### Requirement
Using the page on Pangeanic's machine translation work below, explain in one to three sentences how the PangeaMT team came to be able to experiment with millions of aligned sentences.

### Supplied text
-------------------------
Pangeanic was the first translation company in the world to make commercial use of Moses as reported at the Association for Machine Translation in the Americas (AMTA) in 2010 and the European Union project Euromatrixplus.
Dozens of corporations, businesses and language service providers, have benefited by a flexible approach that is user-centric and provides the highest levels of control, customization and ownership to the users. Pangeanic has developed and used machine translation for many applications. It has reported successful use cases for many of its clients at industry events like Localization World Barcelona 2011, Localization World Paris 2012, Localization World London 2013, as well as numerous TAUS summits in the United States, Europe and in Japan, META Forum Berlin 2013 and Japan Translation Federation.
Pangeanic was also one of the largest donors of training data to TAUS, which in turn provided access to millions of words as training corpus. This enhanced PangeaMT platform and let our team the opportunity to experiment further, with millions and millions of aligned sentences. Machine translation became part of company culture since 2009. Since then, machine translation services to corporations and even other translation companies have become part of Pangeanic’s range of services. From 2012 to 2016, Pangeanic has been a member of the EU’s Marie Curie action EXPERT Project, advancing the state-of-the-art with young and experienced researchers. PangeaMT is Pangeanic’s own, independent translation technology division with a clear focus on customized, domain-specific Machine Translation (MT). The current version of the platform is v3.
-------------------------
### Collected material
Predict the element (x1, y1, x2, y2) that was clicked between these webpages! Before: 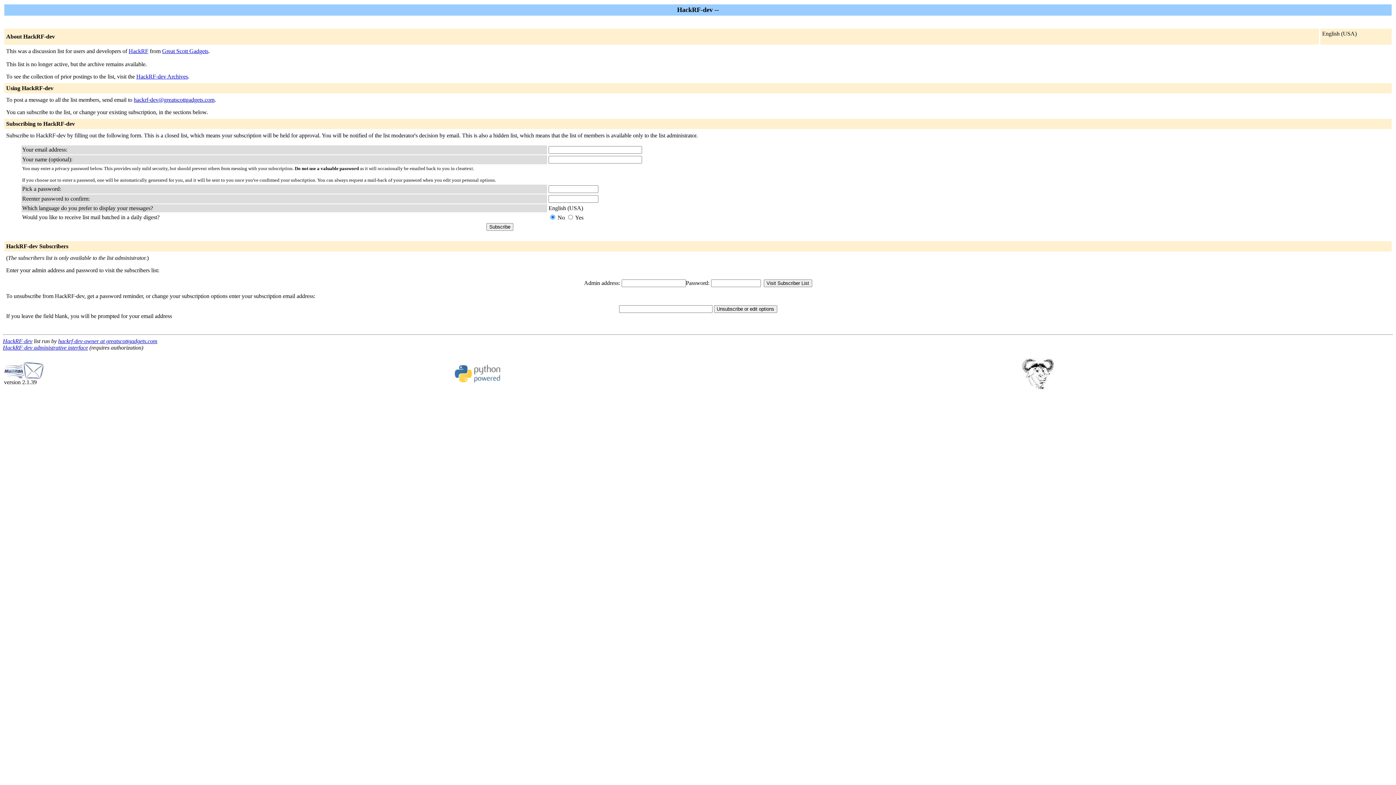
-------------------------
### Result of the task
Pangeanic was one of the largest donors of data to TAUS, and TAUS in turn gave it access to millions of words as a corpus. This enhanced the PangeaMT platform and gave the team the opportunity to experiment further with millions of aligned sentences.